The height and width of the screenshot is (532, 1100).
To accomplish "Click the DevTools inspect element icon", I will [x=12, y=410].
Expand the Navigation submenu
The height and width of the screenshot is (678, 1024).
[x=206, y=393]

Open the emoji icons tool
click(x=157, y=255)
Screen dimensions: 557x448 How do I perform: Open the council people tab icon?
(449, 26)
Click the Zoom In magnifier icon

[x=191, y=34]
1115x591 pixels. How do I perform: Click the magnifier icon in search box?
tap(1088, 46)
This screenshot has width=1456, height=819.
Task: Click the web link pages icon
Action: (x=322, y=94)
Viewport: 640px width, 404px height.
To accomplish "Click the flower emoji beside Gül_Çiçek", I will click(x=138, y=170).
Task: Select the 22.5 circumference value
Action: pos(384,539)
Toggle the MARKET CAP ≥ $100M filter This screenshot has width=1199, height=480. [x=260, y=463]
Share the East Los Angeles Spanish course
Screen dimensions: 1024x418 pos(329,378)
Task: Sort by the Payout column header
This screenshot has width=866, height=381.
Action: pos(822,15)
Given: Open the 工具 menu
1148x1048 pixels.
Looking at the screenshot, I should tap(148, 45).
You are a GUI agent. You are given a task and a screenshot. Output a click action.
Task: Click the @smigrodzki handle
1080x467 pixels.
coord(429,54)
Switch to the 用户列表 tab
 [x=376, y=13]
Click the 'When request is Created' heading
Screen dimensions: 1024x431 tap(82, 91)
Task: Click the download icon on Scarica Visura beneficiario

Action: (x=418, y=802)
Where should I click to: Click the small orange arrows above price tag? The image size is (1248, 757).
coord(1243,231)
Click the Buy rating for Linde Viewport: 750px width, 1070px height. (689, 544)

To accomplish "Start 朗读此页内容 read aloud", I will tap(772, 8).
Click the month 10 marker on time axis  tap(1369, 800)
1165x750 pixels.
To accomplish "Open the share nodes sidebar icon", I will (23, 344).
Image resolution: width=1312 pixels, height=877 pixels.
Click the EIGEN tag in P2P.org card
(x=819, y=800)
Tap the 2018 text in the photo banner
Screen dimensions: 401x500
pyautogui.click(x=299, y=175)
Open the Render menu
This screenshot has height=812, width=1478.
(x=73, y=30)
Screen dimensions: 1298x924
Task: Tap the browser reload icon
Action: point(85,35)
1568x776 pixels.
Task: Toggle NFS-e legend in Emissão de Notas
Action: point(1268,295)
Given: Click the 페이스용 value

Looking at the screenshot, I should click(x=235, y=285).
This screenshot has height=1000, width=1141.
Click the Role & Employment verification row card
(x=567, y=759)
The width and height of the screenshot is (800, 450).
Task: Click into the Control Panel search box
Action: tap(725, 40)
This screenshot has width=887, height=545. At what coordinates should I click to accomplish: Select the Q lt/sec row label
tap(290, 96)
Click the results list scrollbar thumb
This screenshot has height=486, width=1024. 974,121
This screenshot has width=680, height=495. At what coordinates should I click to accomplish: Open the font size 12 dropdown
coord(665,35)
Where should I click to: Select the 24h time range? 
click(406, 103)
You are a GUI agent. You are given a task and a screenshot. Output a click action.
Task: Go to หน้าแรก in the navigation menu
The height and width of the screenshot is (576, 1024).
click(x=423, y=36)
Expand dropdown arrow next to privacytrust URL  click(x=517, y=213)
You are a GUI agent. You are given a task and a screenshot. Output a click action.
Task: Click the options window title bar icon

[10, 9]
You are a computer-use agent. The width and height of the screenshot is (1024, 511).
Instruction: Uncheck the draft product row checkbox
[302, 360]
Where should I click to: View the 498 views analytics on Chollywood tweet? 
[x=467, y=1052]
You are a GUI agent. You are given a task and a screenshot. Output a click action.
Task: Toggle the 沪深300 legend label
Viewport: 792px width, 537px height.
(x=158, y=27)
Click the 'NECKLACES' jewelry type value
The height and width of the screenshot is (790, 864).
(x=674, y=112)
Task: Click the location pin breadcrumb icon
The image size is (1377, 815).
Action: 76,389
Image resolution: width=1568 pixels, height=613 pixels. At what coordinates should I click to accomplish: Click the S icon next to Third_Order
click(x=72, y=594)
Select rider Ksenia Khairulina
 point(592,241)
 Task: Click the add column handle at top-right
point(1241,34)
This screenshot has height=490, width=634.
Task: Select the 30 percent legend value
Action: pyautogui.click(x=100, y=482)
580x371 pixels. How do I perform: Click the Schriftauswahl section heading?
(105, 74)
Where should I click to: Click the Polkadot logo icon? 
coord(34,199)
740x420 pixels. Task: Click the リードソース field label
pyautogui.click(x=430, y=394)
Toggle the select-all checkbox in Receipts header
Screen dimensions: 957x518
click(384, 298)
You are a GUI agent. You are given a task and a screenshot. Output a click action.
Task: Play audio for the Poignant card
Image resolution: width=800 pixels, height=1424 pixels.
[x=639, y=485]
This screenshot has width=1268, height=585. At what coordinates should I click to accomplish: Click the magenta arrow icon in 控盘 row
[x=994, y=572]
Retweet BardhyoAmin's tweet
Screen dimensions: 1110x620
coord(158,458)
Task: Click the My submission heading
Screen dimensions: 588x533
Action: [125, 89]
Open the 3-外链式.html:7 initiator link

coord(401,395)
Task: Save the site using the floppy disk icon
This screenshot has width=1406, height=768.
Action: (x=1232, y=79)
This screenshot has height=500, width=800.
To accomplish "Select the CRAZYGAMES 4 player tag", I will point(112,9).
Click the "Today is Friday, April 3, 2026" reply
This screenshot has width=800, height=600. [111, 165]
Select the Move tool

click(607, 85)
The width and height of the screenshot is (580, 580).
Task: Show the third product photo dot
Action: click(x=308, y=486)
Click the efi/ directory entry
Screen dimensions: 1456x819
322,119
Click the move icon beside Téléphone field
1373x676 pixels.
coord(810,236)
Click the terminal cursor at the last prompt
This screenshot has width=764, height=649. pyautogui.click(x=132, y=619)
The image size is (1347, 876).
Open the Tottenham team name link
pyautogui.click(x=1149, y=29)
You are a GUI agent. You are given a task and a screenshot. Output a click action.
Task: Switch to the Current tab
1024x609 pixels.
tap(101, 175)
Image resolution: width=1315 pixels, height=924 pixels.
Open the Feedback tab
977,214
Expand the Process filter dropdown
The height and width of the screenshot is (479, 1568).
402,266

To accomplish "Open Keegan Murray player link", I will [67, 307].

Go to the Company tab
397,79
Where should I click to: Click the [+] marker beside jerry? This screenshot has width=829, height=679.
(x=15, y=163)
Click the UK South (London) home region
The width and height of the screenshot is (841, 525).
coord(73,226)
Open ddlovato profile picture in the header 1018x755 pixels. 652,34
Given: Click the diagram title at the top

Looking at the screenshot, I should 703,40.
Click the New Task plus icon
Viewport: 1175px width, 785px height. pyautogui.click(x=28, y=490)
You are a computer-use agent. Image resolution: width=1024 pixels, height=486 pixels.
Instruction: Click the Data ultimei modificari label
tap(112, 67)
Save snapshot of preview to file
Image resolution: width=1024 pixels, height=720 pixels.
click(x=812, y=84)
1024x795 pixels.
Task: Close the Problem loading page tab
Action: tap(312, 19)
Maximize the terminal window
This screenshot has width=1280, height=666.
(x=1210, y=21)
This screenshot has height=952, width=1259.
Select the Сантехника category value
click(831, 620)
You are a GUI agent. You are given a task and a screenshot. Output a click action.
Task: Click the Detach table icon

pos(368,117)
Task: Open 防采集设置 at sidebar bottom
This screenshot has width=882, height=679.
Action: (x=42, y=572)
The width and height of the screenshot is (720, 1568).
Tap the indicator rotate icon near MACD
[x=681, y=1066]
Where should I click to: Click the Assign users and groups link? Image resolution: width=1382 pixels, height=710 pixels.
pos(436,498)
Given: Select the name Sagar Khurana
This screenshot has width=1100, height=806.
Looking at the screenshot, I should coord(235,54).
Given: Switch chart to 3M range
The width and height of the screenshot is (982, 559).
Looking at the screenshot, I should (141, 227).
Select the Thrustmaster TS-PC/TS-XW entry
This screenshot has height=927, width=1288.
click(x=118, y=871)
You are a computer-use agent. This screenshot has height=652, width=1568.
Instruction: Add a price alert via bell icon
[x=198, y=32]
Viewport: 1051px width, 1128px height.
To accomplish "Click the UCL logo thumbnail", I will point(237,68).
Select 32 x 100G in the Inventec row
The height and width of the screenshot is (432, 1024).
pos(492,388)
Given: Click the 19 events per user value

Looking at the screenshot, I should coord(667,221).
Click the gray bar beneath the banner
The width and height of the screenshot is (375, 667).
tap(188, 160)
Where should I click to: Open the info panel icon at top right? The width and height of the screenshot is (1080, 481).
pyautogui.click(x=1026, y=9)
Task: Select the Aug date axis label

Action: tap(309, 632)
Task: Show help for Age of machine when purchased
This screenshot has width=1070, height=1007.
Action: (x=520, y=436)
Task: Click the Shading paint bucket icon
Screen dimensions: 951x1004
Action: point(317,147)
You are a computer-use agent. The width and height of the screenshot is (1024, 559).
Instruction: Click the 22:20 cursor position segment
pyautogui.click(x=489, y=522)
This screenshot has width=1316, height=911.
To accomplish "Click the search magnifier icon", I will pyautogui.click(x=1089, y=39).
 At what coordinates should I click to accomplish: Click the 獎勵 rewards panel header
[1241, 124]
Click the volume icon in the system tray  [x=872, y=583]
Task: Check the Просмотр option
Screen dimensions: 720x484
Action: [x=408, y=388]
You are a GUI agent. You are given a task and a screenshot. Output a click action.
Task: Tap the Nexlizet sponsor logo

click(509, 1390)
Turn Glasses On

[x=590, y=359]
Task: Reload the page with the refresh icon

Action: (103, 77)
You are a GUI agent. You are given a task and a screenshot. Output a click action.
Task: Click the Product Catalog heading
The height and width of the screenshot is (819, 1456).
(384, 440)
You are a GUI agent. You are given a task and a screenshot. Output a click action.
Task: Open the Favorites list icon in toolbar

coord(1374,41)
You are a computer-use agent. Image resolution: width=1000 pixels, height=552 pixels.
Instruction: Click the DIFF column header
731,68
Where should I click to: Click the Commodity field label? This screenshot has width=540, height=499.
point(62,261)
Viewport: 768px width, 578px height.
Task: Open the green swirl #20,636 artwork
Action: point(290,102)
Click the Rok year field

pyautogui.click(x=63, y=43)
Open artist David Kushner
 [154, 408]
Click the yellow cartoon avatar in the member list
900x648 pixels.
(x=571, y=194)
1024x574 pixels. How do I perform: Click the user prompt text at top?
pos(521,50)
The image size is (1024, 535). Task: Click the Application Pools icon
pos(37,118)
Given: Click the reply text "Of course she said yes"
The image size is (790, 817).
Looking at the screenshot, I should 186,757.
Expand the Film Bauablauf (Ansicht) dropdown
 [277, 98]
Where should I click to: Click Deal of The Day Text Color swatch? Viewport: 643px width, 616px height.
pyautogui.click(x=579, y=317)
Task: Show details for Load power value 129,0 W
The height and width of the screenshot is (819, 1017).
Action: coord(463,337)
★ ★ ★
**TASK STATEMENT:** Copy exactly the line that contains "Instruction: Click the DIFF column header" and all lines after it in the listing above, through the final line, and nothing else.

**EXERCISE SOLUTION:**
Instruction: Click the DIFF column header
731,68
Where should I click to: Click the Commodity field label? This screenshot has width=540, height=499.
point(62,261)
Viewport: 768px width, 578px height.
Task: Open the green swirl #20,636 artwork
Action: point(290,102)
Click the Rok year field

pyautogui.click(x=63, y=43)
Open artist David Kushner
 [154, 408]
Click the yellow cartoon avatar in the member list
900x648 pixels.
(x=571, y=194)
1024x574 pixels. How do I perform: Click the user prompt text at top?
pos(521,50)
The image size is (1024, 535). Task: Click the Application Pools icon
pos(37,118)
Given: Click the reply text "Of course she said yes"
The image size is (790, 817).
Looking at the screenshot, I should 186,757.
Expand the Film Bauablauf (Ansicht) dropdown
 [277, 98]
Where should I click to: Click Deal of The Day Text Color swatch? Viewport: 643px width, 616px height.
pyautogui.click(x=579, y=317)
Task: Show details for Load power value 129,0 W
The height and width of the screenshot is (819, 1017).
Action: coord(463,337)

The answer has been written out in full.